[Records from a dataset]
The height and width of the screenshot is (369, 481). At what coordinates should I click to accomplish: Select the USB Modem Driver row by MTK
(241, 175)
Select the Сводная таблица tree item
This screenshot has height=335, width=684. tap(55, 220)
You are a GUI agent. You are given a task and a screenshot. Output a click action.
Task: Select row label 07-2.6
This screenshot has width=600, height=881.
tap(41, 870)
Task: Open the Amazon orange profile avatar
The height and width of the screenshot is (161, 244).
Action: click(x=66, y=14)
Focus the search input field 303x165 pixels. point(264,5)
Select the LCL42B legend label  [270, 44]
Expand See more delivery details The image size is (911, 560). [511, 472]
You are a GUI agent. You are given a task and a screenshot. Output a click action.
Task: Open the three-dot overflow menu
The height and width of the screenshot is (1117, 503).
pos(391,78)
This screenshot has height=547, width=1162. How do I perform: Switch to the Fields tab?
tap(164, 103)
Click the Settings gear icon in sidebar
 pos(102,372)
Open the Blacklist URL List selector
...
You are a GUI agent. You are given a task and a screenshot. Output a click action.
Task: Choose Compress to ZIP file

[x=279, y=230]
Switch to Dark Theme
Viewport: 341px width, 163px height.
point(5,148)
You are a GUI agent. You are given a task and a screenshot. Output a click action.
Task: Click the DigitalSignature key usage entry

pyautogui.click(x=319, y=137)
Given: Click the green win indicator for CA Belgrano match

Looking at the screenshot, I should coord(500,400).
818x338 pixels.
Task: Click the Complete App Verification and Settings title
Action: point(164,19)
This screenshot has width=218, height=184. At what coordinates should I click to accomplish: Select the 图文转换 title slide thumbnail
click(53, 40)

Work to complete =>
Every line from the data above that contains "Open" must appear in the answer.

Task answer =>
Task: Open the Amazon orange profile avatar
Task: Open the three-dot overflow menu
Open the Blacklist URL List selector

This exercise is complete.